Passage provided Start Marker

# E. coli Metabolic Pathway Analysis: Acetyl-CoA to C8-C12 Fatty Acids

This notebook explores optimized metabolic pathways for converting Acetyl-CoA to C8-C12 fatty acids in E. coli using flux balance analysis (FBA).

## Project Context
- Target: C8-C12 fatty acids for sustainable aviation fuel (SAF)
- Challenge: Achieve ≥ 30 g L⁻¹ h⁻¹ space-time yield
- Approach: Cell-free enzymatic systems with reverse β-oxidation

In [None]:
import cobra
import numpy as np
import pandas as pd
import matplotlib.pyplot as plt
import seaborn as sns
from cobra.flux_analysis import flux_variability_analysis
from cobra.core import Reaction, Metabolite

# Set plotting style
plt.style.use('seaborn-v0_8')
sns.set_palette("husl")

## 1. Load E. coli Genome-Scale Model

We'll use the iML1515 model, a comprehensive genome-scale metabolic model of E. coli.

In [None]:
# Load the E. coli iML1515 model
model = cobra.io.load_model("iML1515")

print(f"Model: {model.id}")
print(f"Number of reactions: {len(model.reactions)}")
print(f"Number of metabolites: {len(model.metabolites)}")
print(f"Number of genes: {len(model.genes)}")

Passage provided End Marker

▶ What this exercise asks:
1. According to the notebook, what space-time yield is the challenge?
2. Name every module that the notebook's import lines bring in or import from.
3. Continue the notebook from the model statistics printout, in the same mix of headed sections and code cells.

Entries supplied Start Marker

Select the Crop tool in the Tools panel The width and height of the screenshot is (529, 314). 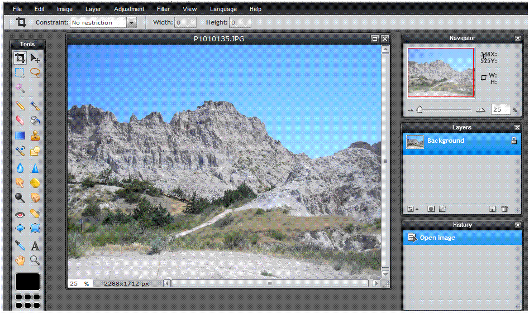[x=20, y=58]
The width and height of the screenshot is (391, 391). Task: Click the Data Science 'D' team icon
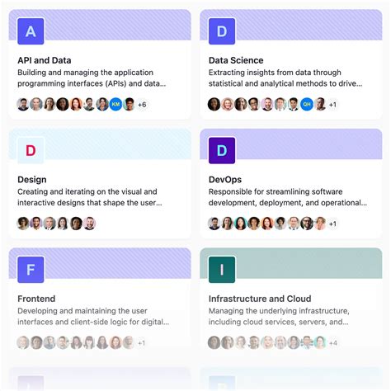222,31
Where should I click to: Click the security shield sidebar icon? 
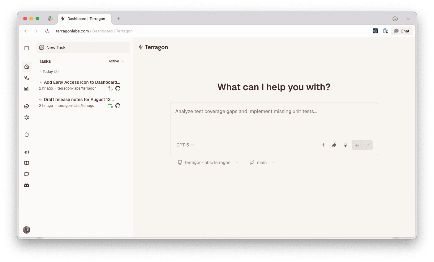[27, 135]
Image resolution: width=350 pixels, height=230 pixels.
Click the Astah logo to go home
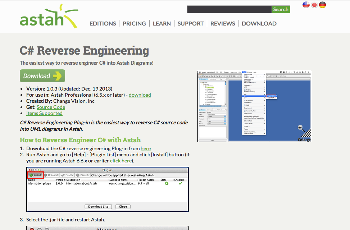[x=49, y=16]
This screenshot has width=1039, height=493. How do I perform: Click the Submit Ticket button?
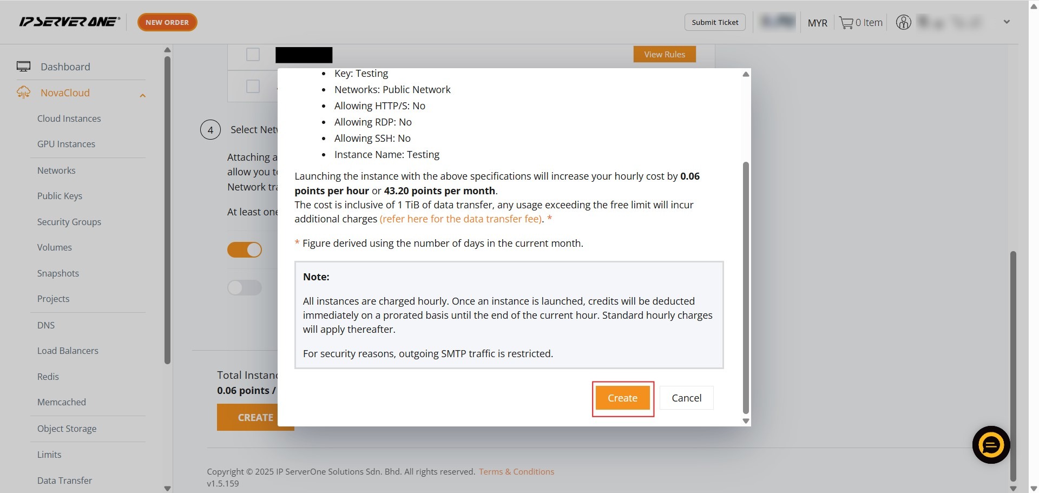point(715,22)
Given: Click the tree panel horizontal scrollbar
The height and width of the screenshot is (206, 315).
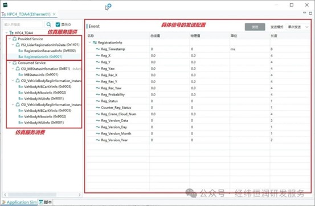Looking at the screenshot, I should point(32,195).
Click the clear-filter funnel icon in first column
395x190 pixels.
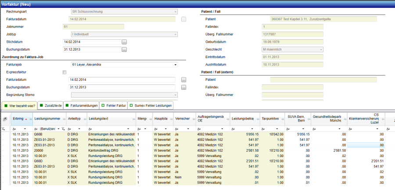[x=4, y=128]
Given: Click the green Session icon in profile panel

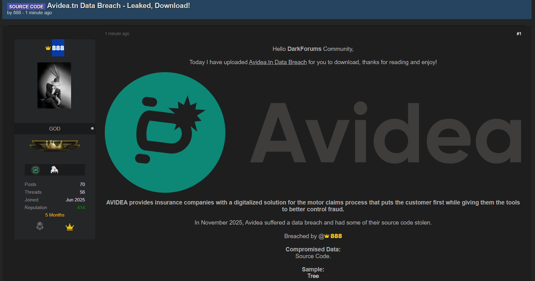Looking at the screenshot, I should click(36, 170).
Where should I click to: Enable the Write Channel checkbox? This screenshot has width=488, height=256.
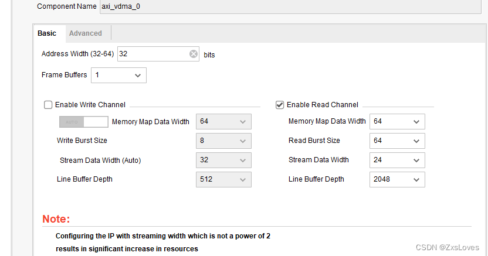pyautogui.click(x=48, y=105)
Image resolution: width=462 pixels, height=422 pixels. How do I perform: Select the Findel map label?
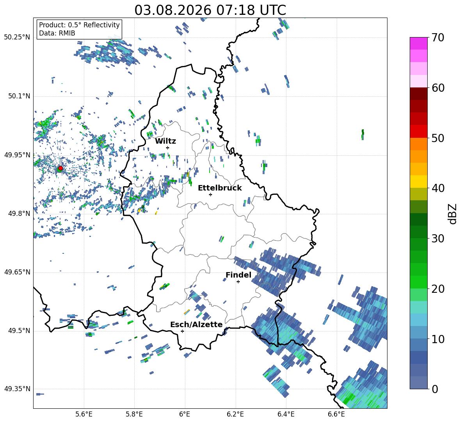(238, 275)
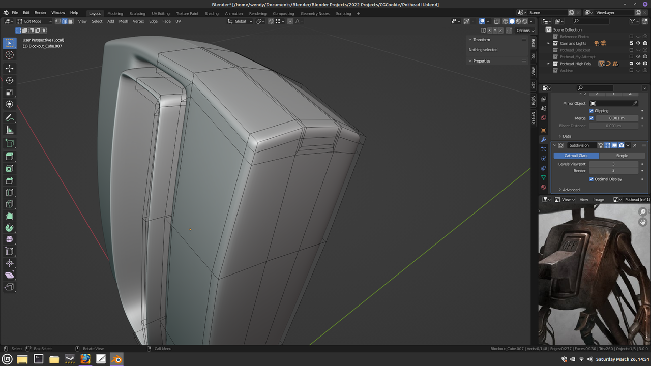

Entries supplied End Marker

▶ Set of answers:
1. At least 30 g L⁻¹ h⁻¹.

2. cobra, numpy, pandas, matplotlib.pyplot, seaborn, cobra.flux_analysis, cobra.core

3.
## 2. Identify Key Metabolites and Reactions

First, let's identify the key metabolites and reactions involved in fatty acid synthesis.

In [None]:
# Find acetyl-CoA and fatty acid related metabolites
acetyl_coa = model.metabolites.get_by_id("accoa_c")
print(f"Acetyl-CoA: {acetyl_coa.name}")

# Search for fatty acid metabolites
fatty_acids = []
for met in model.metabolites:
    if "fatty" in met.name.lower() or "acyl" in met.name.lower():
        if any(x in met.name.lower() for x in ["c8", "c10", "c12", "octanoyl", "decanoyl", "dodecanoyl"]):
            fatty_acids.append(met)

print("\nRelevant C8-C12 fatty acid metabolites:")
for fa in fatty_acids:
    print(f"  {fa.id}: {fa.name}")

## 3. Analyze Fatty Acid Synthesis Pathways

Let's examine the reactions involved in fatty acid synthesis and identify the key enzymes.

In [None]:
# Find reactions related to fatty acid synthesis
fas_reactions = []
for rxn in model.reactions:
    if any(met in rxn.metabolites for met in [acetyl_coa] + fatty_acids):
        if "fatty" in rxn.name.lower() or "acyl" in rxn.name.lower():
            fas_reactions.append(rxn)

print("Key fatty acid synthesis reactions:")
for rxn in fas_reactions[:10]:  # Show first 10
    print(f"  {rxn.id}: {rxn.name}")
    print(f"    Reaction: {rxn.reaction}")
    print()

## 4. Set Up Optimization for C8-C12 Production

We'll modify the model to optimize for C8-C12 fatty acid production.

In [None]:
# Create a copy of the model for modifications
model_modified = model.copy()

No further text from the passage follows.